CANADA - The executive director of Winter Cereals Canada expects livestock producers to continue to grow CDC Falcon even after it is moved from the Canada Western Red Winter class to the Western General Purpose class, writes Bruce Cochrane.
calendar icon 22 January 2014
clock icon 3 minute read

The Canadian Grain Commission plans to move CDC Falcon from the Canada Western Red Winter class to the Western General Purpose class at the start of the new crop year 1 August.

Jake Davidson, the executive director of Winter Cereals Canada, expects commercial grain producers to start making the switch to the new milling wheat varieties that will continue to bring premiums while those growing grain to feed their own livestock will continue to grow Falcon.

Jake Davidson-Winter Cereals Canada

As of the end of this crop year Falcon is going to become a general purpose and so its value on the international type or sell to your grain elevator business is going to go down.

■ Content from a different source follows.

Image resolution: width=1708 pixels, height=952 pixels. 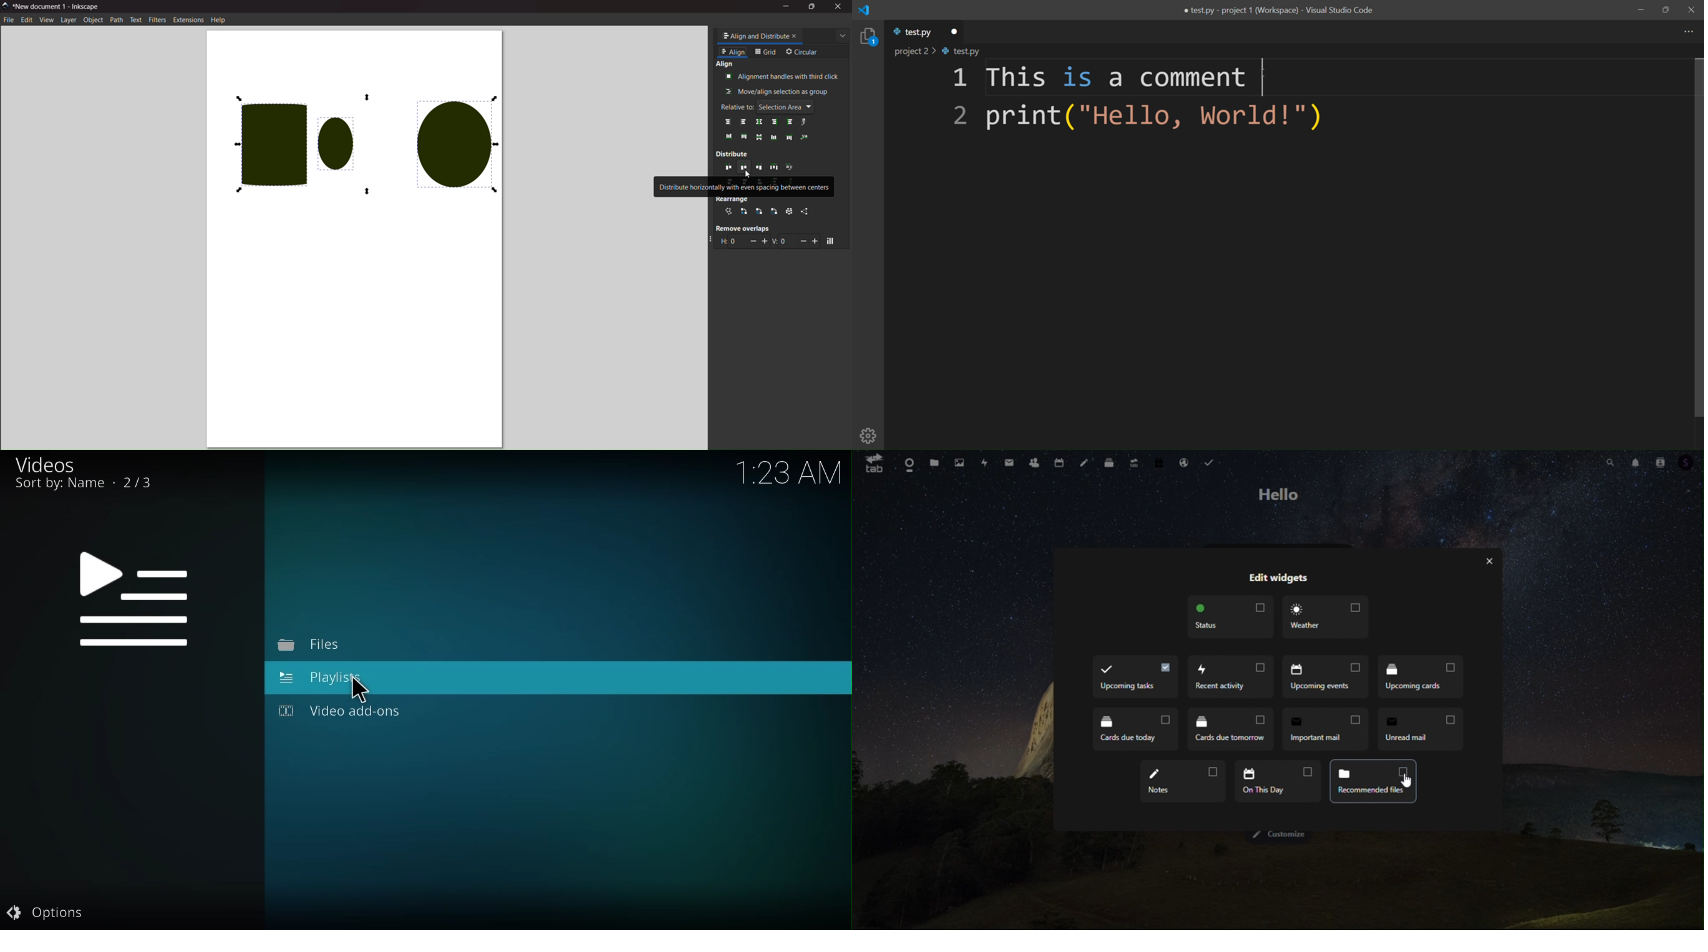 What do you see at coordinates (744, 211) in the screenshot?
I see `selection order` at bounding box center [744, 211].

If you're a hog farmer and you're a hog farmer, if you're a Hutterite Colony and you're feeding your own chickens and your own pigs, they will probably stay with the Falcon till they've seen a couple of years of these new crops come along and get a feel for what they're going to do.

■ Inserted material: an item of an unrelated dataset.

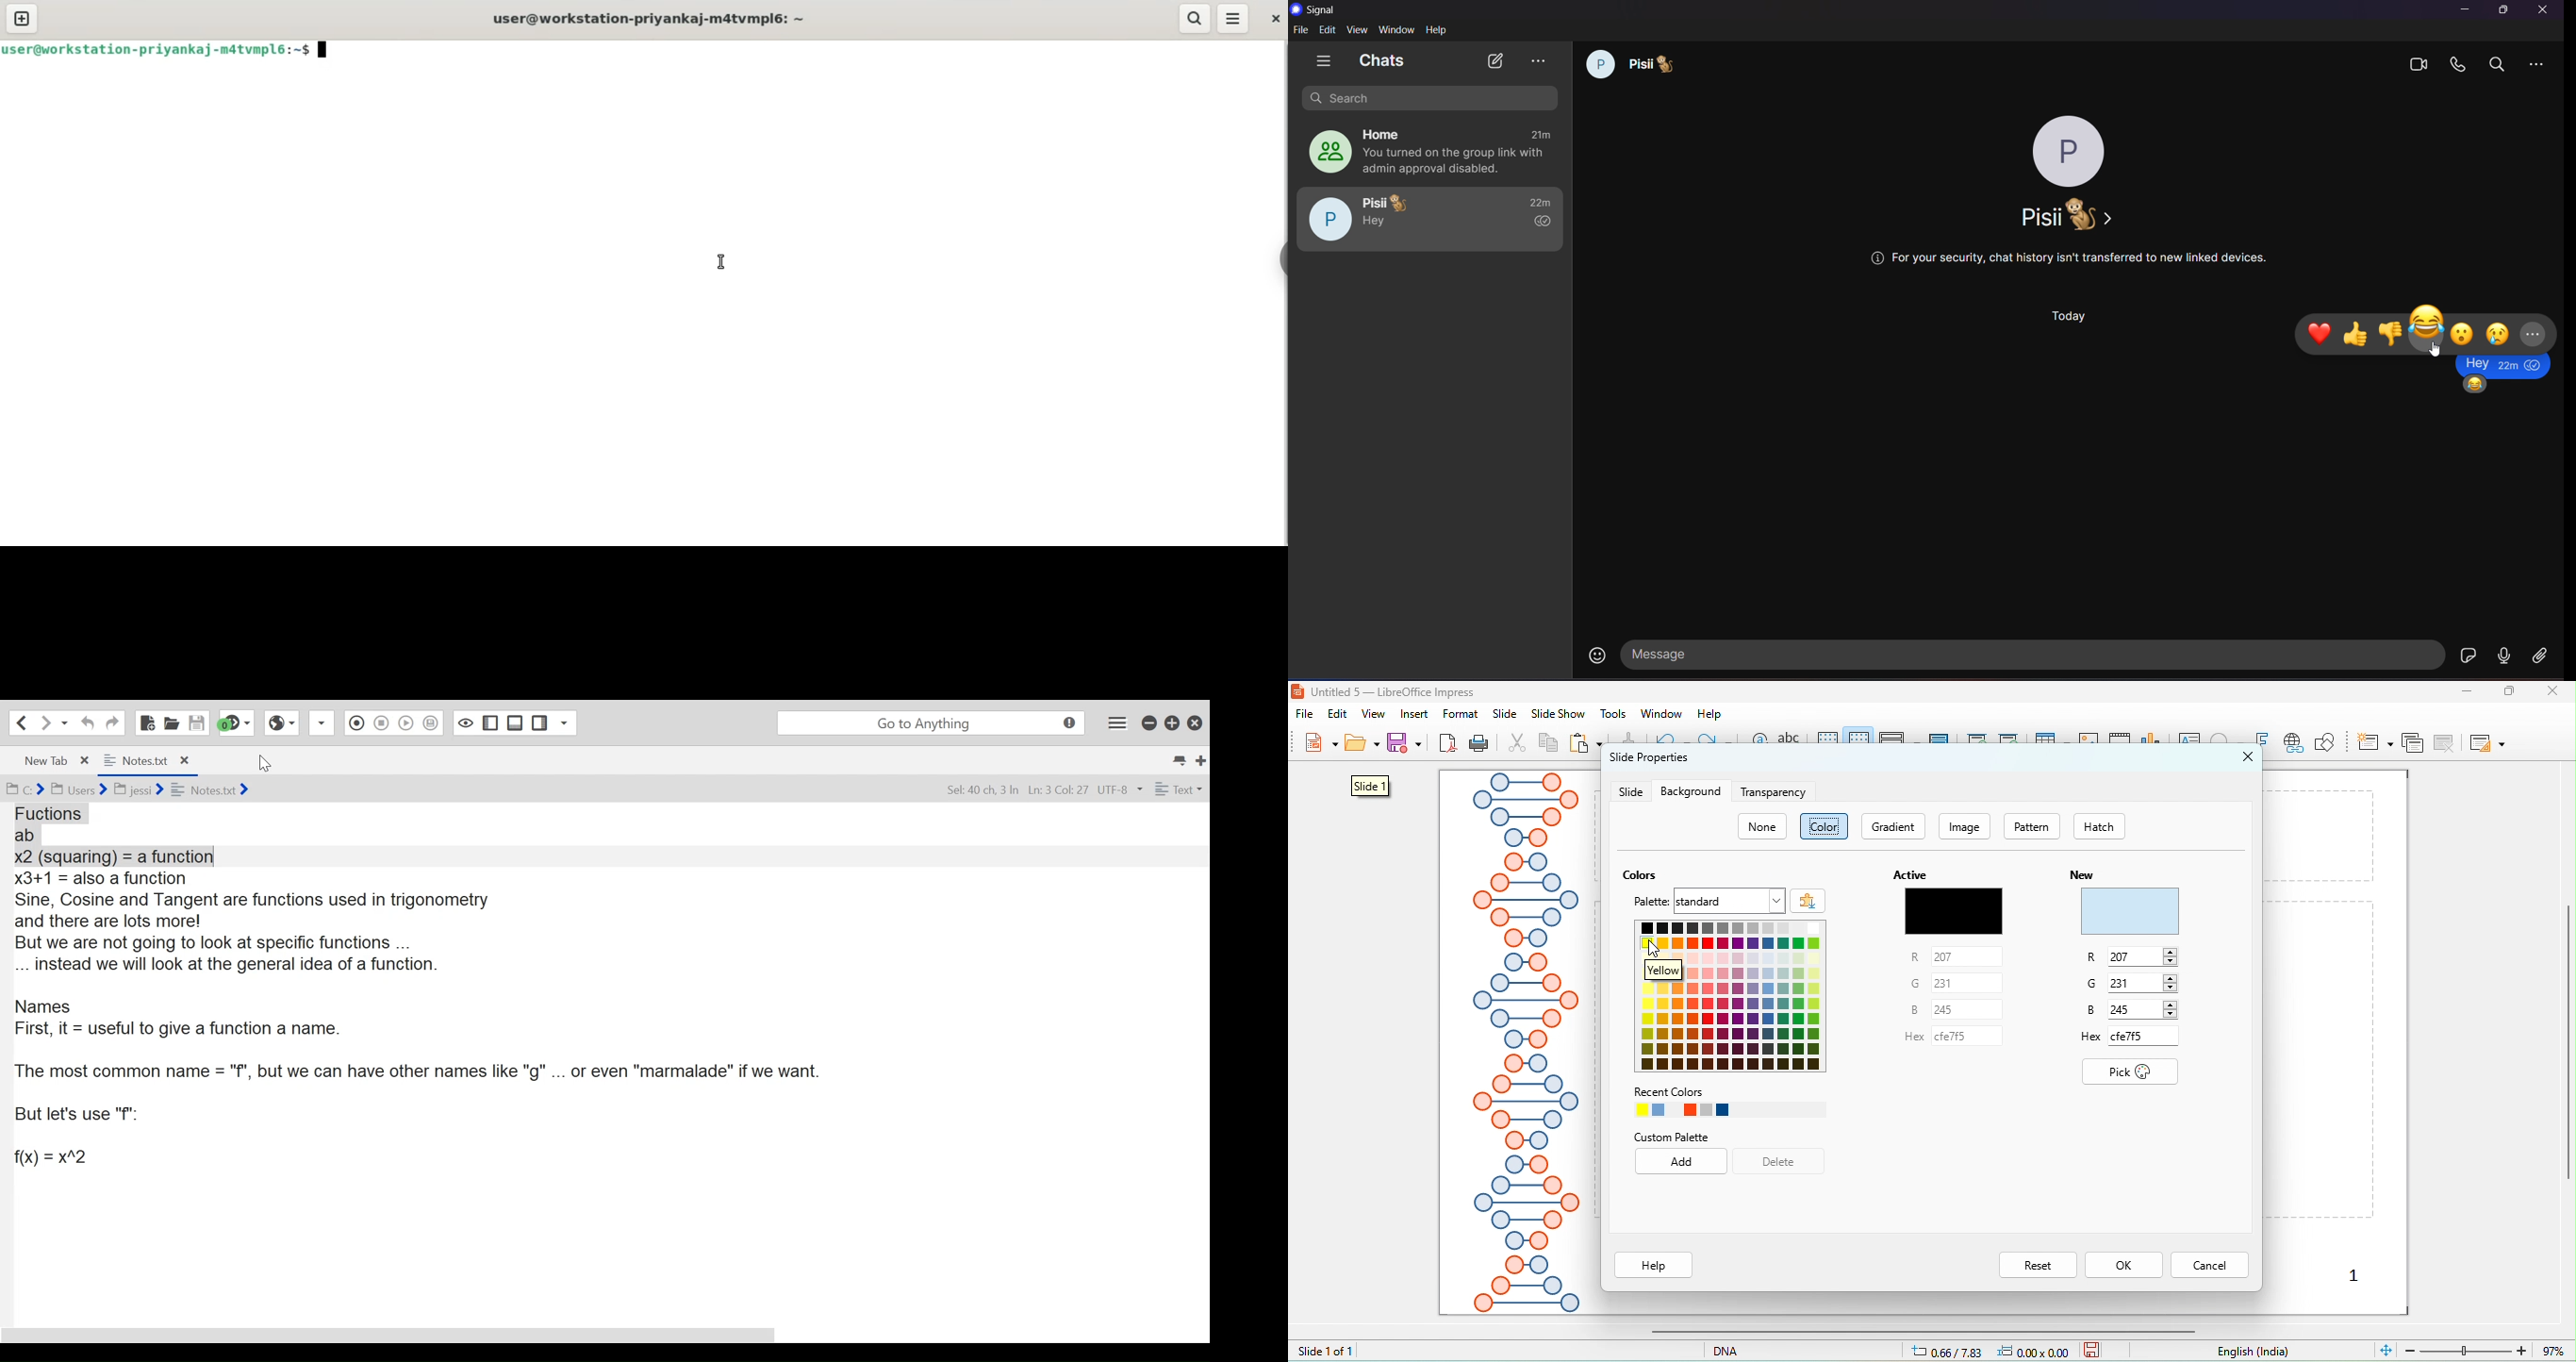 The image size is (2576, 1372). I want to click on file, so click(1309, 716).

There's one new one coming up this year out of Rob Graf's programme.

I think he calls it W495.

It's a very high yielding product with reasonable straw height.

The one reason people like Falcon is because they don't get a lot of straw so one of the goals in all of these breeding programmes is to come up with a good quality grain without leaving the farmer with an awful lot of trash on the field that he has to get rid of.

Overall I think Falcon is going to hang in in Manitoba for a year or two while people adjust to it and then I think it'll slow fade out.

We don't see much in Saskatchewan so in Saskatchewan it isn't going to be an issue.

Mr Davidson notes, based on numbers from 2012 Falcon made up about 77 per cent of the market share in Manitoba.